Carl Hittinger and Lesley Grossberg authored "NJ Federal Courts at Forefront Post-'Actavis'," published in New Jersey Law Journal on January 5. The article covers the U.S. Supreme Court's decision in FTC v. Actavis, 133 S. Ct. 2223, which settled the question of what the standard should be in the analysis of antitrust claims regarding "reverse payments" made to delay the generic drugs' entry into the market–antitrust law's traditional rule of reason should be applied in such cases and its influence on future cases. The majority opinion showed that the FTC should have been allowed to proceed with its antitrust claims because "(1) reverse payment, or 'pay for delay,' settlements may adversely affect competition; (2) these anticompetitive effects may sometimes be unjustified; (3) the patent holder likely has significant market power; (4) patent validity issues do not necessarily need to be addressed in an antitrust case; and (5) patent infringement suits can be settled without anticompetitive terms." While Actavis resolved a major circuit split, an intradistrict split has arisen, along with more questions, such as "…under what conditions does a settlement involve a 'payment'? Is cash changing hands a prerequisite to antitrust scrutiny? Or are all patent litigation settlements now fair game under the Sherman Act? Assuming nonmonetary settlements do, in fact, fall within the scope of Actavis, how are plaintiffs to plead the monetary value of the 'reverse payment' such that the rule of reason can be applied?"

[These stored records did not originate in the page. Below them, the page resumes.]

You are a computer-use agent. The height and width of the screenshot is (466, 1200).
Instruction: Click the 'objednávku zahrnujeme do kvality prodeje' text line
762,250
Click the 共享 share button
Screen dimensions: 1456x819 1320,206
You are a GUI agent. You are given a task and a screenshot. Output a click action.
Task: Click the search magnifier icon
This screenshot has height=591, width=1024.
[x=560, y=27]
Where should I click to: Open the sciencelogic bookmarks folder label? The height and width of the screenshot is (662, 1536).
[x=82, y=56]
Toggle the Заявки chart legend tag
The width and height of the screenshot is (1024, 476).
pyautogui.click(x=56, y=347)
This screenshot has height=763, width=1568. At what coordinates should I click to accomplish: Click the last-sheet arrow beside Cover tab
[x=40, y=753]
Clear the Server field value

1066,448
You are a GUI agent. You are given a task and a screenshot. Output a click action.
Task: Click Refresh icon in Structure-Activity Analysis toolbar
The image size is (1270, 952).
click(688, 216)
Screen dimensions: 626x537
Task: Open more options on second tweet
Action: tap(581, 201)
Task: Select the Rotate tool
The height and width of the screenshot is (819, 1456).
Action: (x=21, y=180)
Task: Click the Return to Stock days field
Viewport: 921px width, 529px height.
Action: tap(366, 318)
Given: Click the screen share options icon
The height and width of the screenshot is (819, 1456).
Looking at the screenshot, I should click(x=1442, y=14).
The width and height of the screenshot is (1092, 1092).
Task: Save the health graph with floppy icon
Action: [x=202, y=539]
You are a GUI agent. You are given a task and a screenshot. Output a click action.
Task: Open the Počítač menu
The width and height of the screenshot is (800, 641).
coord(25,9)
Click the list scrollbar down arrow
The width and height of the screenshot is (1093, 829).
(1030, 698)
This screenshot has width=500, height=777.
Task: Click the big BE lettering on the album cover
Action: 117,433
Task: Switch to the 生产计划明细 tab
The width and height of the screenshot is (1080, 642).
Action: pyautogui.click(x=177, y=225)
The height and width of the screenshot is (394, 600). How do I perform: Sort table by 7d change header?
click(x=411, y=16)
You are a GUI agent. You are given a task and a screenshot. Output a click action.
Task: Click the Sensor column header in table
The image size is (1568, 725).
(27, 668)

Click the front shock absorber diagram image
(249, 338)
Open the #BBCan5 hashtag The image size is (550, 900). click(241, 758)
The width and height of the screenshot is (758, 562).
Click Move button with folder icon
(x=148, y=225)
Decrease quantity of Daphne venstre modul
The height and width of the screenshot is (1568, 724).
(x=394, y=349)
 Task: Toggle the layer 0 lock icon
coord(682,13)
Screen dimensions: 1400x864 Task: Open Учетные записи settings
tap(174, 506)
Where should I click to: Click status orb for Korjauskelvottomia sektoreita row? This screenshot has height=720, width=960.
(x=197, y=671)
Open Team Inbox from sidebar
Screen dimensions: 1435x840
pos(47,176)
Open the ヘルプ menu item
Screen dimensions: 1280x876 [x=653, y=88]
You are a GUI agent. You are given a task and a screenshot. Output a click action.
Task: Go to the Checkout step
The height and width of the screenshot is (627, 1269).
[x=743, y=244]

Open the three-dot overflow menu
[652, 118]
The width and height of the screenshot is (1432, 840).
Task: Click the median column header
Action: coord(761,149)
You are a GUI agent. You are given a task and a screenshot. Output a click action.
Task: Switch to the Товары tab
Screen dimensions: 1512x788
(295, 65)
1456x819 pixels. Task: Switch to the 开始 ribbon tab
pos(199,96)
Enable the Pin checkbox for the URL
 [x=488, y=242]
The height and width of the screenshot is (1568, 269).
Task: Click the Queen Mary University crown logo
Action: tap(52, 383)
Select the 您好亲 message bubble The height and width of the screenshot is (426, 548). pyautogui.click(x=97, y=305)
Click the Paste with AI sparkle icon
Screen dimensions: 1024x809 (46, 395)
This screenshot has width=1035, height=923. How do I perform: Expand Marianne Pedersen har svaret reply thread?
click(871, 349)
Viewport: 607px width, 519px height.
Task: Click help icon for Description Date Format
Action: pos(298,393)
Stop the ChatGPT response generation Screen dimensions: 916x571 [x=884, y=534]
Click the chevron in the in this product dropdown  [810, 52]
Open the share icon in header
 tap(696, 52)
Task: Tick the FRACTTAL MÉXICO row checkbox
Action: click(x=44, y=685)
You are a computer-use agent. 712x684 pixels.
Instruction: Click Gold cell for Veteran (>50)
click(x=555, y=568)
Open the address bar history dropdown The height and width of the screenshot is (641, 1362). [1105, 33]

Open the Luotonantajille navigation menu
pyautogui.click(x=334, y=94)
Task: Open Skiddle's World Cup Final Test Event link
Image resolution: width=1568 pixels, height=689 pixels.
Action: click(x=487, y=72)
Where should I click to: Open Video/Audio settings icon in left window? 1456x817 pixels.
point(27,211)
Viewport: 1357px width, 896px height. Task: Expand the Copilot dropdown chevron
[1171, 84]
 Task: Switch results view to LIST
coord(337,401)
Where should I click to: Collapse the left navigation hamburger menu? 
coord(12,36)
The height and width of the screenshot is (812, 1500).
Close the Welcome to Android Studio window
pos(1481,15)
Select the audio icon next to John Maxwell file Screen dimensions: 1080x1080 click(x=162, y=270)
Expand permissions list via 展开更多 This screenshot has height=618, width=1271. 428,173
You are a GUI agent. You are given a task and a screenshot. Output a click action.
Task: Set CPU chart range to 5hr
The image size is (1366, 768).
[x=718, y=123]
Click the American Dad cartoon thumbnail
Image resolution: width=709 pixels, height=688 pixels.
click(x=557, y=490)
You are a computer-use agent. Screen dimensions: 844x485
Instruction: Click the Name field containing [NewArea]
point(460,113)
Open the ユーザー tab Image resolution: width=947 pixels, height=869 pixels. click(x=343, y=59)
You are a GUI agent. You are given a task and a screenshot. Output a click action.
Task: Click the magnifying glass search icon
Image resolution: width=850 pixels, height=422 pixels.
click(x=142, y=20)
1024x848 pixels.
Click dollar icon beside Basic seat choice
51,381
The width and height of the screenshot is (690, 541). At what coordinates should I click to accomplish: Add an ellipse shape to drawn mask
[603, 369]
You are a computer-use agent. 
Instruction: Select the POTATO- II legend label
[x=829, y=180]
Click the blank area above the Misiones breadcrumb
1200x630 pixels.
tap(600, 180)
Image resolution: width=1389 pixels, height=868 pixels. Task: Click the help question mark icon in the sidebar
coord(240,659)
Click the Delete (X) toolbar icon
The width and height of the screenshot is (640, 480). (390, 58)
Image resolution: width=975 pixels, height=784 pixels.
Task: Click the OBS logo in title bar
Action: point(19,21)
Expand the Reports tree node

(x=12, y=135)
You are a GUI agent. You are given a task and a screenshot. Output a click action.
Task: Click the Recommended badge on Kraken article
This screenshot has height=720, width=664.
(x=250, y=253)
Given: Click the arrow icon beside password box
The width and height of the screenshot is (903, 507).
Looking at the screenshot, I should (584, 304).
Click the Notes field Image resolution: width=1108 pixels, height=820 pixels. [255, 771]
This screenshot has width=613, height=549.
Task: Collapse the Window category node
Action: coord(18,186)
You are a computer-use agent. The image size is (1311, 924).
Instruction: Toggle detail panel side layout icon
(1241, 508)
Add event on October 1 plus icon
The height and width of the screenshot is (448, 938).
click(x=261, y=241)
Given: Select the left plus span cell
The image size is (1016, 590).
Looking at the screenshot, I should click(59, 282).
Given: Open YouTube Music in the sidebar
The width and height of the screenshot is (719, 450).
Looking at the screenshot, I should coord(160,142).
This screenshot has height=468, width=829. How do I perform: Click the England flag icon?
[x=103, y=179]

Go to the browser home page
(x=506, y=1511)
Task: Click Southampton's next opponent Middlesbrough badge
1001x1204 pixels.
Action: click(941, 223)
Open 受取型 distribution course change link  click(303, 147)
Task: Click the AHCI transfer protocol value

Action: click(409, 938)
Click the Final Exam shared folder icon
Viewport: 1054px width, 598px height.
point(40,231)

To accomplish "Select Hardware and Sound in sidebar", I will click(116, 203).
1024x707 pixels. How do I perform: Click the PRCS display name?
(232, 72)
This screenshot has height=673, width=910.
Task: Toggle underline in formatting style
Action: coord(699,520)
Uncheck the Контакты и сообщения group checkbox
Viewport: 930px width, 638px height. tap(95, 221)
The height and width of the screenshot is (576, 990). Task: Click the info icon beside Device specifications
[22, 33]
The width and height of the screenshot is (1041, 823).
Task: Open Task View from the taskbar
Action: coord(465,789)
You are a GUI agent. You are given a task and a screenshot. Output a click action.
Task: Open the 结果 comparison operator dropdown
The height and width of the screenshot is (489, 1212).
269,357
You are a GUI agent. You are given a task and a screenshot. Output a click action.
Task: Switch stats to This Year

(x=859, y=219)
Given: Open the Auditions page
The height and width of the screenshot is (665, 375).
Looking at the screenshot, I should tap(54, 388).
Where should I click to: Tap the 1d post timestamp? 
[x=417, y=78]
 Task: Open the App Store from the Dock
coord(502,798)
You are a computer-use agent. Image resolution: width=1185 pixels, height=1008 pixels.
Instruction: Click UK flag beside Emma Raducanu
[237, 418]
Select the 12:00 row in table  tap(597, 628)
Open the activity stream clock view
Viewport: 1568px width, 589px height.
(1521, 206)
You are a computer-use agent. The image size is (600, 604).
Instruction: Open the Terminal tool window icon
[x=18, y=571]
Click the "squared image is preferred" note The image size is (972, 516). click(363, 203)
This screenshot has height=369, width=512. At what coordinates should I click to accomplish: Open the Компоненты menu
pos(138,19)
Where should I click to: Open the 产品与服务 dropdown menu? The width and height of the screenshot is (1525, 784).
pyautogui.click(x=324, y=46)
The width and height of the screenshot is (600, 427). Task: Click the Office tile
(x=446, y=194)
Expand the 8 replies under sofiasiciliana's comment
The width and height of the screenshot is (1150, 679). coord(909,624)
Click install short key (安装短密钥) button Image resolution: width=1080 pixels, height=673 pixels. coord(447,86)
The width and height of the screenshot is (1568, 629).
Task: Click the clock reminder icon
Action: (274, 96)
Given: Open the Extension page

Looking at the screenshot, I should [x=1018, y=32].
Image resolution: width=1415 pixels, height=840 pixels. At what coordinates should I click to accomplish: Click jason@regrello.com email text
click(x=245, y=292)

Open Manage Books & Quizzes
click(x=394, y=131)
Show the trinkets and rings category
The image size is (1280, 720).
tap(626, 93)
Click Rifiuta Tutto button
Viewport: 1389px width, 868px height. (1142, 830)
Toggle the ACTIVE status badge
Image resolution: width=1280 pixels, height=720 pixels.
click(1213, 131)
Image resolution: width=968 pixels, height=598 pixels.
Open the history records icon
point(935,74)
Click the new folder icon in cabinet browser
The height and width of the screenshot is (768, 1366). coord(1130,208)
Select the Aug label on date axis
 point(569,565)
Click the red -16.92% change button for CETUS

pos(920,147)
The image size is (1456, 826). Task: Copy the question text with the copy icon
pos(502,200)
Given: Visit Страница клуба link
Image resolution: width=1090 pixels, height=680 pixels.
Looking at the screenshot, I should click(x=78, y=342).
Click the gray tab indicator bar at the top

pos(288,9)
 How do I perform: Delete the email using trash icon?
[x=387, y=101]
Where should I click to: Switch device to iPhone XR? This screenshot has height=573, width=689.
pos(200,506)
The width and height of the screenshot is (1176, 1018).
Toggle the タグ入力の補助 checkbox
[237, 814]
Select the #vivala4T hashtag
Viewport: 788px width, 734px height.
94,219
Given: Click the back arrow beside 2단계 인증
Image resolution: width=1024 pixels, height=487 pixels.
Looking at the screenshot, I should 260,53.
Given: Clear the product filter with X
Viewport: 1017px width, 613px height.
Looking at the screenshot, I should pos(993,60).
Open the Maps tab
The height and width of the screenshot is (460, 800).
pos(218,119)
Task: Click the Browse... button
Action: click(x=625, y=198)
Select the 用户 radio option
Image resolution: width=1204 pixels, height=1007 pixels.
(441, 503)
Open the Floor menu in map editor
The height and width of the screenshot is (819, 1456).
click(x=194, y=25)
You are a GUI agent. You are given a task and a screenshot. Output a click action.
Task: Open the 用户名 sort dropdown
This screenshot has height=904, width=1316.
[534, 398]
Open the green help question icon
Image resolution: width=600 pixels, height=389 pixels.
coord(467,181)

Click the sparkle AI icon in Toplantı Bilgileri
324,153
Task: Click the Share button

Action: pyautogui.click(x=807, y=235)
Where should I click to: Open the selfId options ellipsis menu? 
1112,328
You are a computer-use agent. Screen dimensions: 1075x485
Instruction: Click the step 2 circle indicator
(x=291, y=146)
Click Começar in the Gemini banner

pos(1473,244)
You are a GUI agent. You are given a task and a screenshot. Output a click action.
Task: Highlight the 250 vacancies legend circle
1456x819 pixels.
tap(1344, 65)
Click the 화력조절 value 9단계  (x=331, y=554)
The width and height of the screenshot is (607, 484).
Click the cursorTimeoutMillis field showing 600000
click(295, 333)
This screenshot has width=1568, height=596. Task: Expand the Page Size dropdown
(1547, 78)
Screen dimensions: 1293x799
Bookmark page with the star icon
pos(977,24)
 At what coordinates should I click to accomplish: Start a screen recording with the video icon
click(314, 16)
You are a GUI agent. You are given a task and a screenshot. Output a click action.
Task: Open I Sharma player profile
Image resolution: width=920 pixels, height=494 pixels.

The authors then examine the narrow view: "Actavis applies to patent settlements that contain an unjustified reverse payment of money" through In re Lamictal Direct Purchaser Antitrust Litigation, 18 F Supp. 3d 560 (D.N.J. Jan 24, 2014). During this case, the judge interpreted Actavis' holding as a three part test. Two steps determine when to apply the rule of reason, while the third step is to apply the rule of reason to the particular scenario. Following this view, the authors examine the qualified broader view: "Nonmonetary settlements may be subject to antitrust scrutiny, but a 'reliable estimate' of the monetary value of the settlement must be pleaded," through In re Effexor XL Antitrust Litigation, 2014 WL 4988410 (D.N.J. Oct. 6, 2014). But, there is difficulty in determining a reliable estimate of the value of a settlement, as shown by In re Lipitor Antitrust Litigation, which has seen two post-Actavis opinions regarding the pleading standard based on infringement settlements.
In conclusion, Hittinger and Grossberg show that, in the post-Actavis world, there is certainty concerning the legal standards that courts apply to reverse payment antitrust claims, but not as to whether claims regarding nonmonetary settlements will survive motions to dismiss.